# Dataset excerpts:
= = =

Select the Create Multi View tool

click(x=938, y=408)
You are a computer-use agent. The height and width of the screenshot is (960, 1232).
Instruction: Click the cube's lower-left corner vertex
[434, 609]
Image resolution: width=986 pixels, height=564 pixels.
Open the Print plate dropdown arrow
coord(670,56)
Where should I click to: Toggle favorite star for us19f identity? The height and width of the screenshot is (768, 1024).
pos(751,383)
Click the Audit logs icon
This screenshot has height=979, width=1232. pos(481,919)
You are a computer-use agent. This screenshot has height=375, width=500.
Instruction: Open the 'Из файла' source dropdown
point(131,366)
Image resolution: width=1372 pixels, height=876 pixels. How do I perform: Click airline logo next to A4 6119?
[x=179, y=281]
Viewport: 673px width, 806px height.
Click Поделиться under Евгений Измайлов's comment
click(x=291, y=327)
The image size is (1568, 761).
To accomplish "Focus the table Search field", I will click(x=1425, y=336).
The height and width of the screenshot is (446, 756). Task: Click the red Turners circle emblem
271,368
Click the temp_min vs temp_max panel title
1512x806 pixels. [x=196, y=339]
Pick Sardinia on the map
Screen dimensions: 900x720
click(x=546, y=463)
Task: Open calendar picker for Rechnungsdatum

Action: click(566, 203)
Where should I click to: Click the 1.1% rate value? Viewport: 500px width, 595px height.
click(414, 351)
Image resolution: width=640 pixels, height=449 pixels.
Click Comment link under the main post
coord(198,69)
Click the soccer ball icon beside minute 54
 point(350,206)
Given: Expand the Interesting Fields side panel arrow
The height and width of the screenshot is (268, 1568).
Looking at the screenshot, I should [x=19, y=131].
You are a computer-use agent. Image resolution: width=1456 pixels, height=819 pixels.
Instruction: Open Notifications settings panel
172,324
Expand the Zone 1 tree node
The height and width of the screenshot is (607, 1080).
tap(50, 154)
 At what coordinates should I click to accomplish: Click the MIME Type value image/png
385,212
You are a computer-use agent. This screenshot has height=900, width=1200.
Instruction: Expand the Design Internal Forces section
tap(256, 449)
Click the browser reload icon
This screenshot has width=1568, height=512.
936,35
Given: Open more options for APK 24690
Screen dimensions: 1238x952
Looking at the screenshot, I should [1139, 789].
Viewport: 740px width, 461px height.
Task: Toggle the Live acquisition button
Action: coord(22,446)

= = =

# Assignment:
Find "Click the soccer ball icon beside minute 54" in the entries above, then repeat its line and all lines after it exactly, down to the last line.

# Result:
Click the soccer ball icon beside minute 54
 point(350,206)
Given: Expand the Interesting Fields side panel arrow
The height and width of the screenshot is (268, 1568).
Looking at the screenshot, I should [x=19, y=131].
You are a computer-use agent. Image resolution: width=1456 pixels, height=819 pixels.
Instruction: Open Notifications settings panel
172,324
Expand the Zone 1 tree node
The height and width of the screenshot is (607, 1080).
tap(50, 154)
 At what coordinates should I click to accomplish: Click the MIME Type value image/png
385,212
You are a computer-use agent. This screenshot has height=900, width=1200.
Instruction: Expand the Design Internal Forces section
tap(256, 449)
Click the browser reload icon
This screenshot has width=1568, height=512.
936,35
Given: Open more options for APK 24690
Screen dimensions: 1238x952
Looking at the screenshot, I should [1139, 789].
Viewport: 740px width, 461px height.
Task: Toggle the Live acquisition button
Action: coord(22,446)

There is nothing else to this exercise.